**What to work on**
Pictures must not appear in the copy. Reproduce exactly, and only, the lines from the one with "You are a GUI" through the end of the data below.

**Pixel coordinate grounding data**
---*---
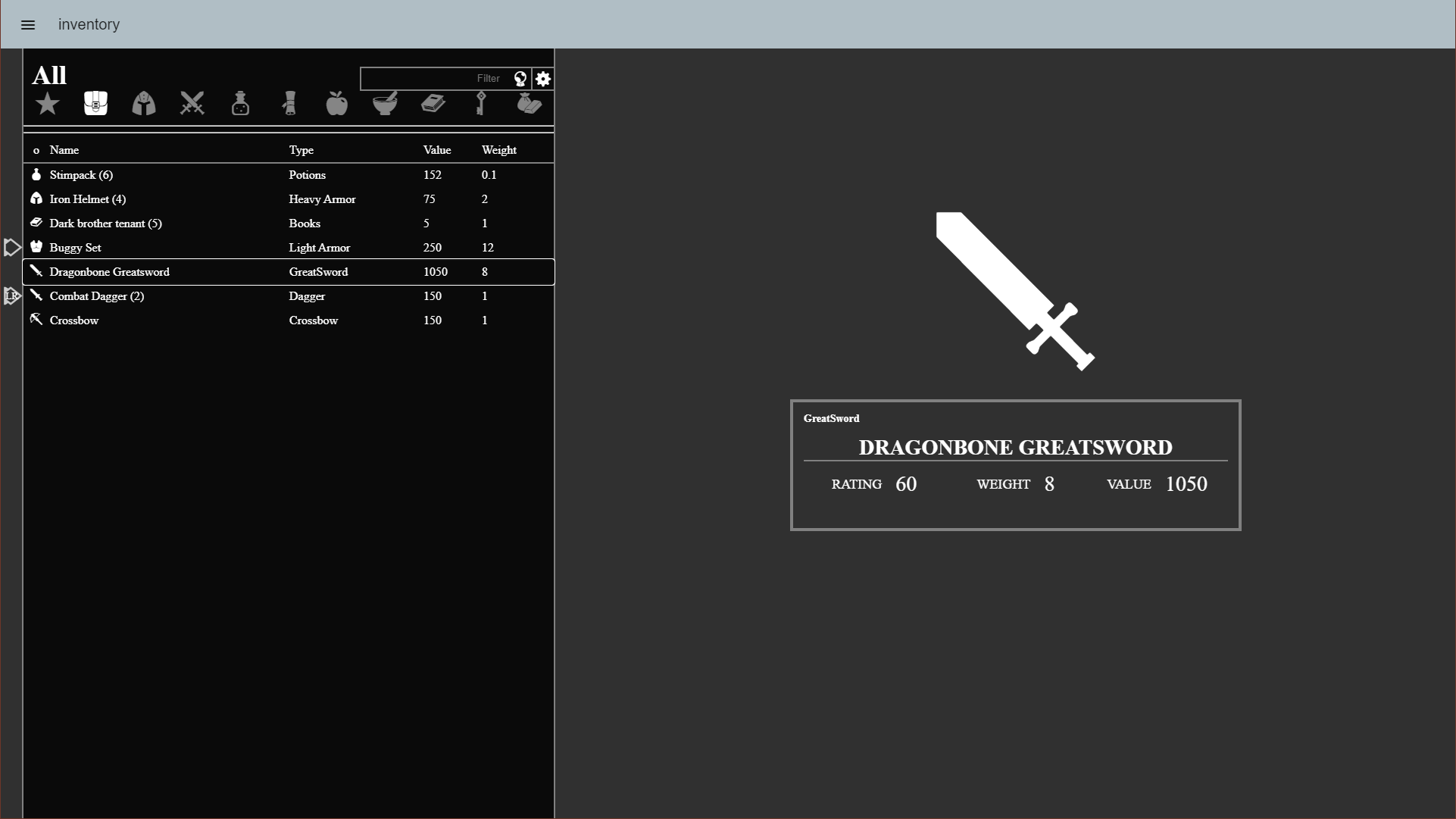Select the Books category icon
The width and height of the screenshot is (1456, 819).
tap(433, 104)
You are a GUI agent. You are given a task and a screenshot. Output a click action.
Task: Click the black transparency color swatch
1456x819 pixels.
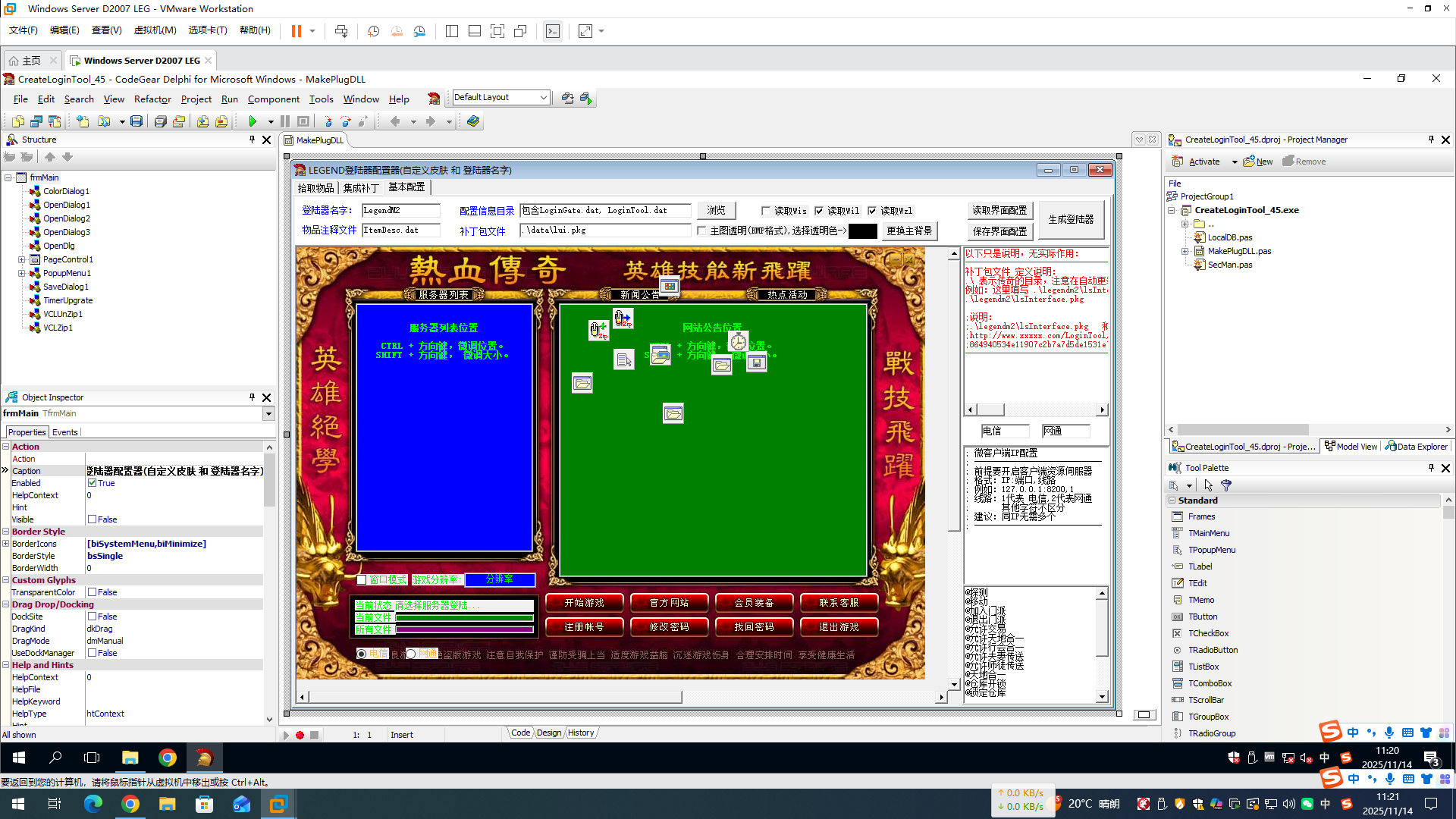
---*---
**Answer**
You are a GUI agent. You are given a task and a screenshot. Output a click action.
Task: Click the black transparency color swatch
1456x819 pixels.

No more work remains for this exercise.